See Chodrak make thue in the gallery below. (Click on any image to get a larger picture or to start a slideshow.) You will find the written recipe below.
Makes 2 bricks
- 1 pound of dri cheese (dried and shredded). Dri cheese comes from the female of the yak species but fear not if you don’t have access to dri milk :-) Shredded Parmesan or Romano (or any hard cheese) will work quite well.
- 2 cups of brown sugar. Chodrak used cane sugar but said it’s better to use the hard cones of unrefined Mexican sugar (piloncillo), which are quite like the hard brown sugar used in Tibet, called porang. Basically any kind of sugar will do.
- 6 sticks (24 ounces) of unsalted sweet cream butter. Yes, it really is this much :-) Any kind of butter will do.
- Mix the dried cheese, sugar and butter together very well by hand, working the lumps out of the butter as much as possible.

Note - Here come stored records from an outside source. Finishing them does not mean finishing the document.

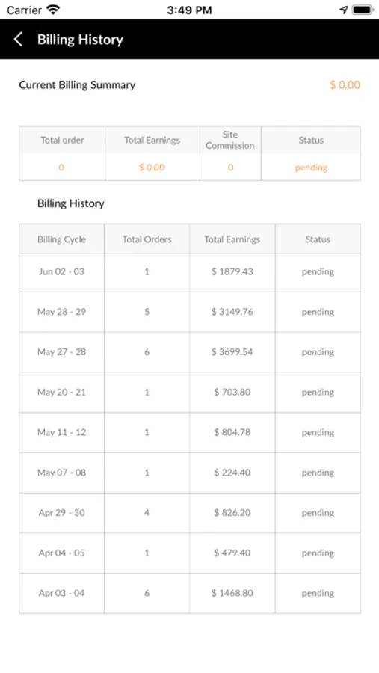Select the $ 3699.54 earnings cell
Screen dimensions: 379x673
coord(232,352)
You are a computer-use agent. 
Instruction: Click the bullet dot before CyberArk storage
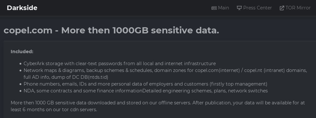coord(20,64)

- Shape the thue dough into rectangular shapes about the size of small bricks. Here you have two choices. You can shape them by hand, or by using a wooden frame, called a thuedrom. (See the images below.)

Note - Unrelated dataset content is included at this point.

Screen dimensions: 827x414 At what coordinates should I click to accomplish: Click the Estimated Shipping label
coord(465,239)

- It is easy to shape the thue by hand. The edges will be rounded, as you see in one of the images in the gallery below.
- If you prefer, with a little more effort, you can have perfectly squared-off thue. Make a rectangular wooden frame about the size of an average brick, as you see in the image. You will also need a flat piece of wood and a thickish stick or dowel to use as a sort of hammer. Lay the frame on a flat surface, fill it with the thue mixture, and then shape it up with the wooden piece and dowel.
- Traditionally, Tibetans do not make thue without some kind of decoration made from butter on top. To make the little decorations, you will want to keep the butter cool while you are shaping it by hand. The way to do this is to put some ice in a bowl of water, and then make the shapes while holding the butter in this ice water to keep it from melting. To make the decorative edges, roll the butter between your hands to make a string shape. At the end you can use a toothpick to make some patterns in the edges. This is Chodrak’s creation, he tells us, and is not “traditional” :-)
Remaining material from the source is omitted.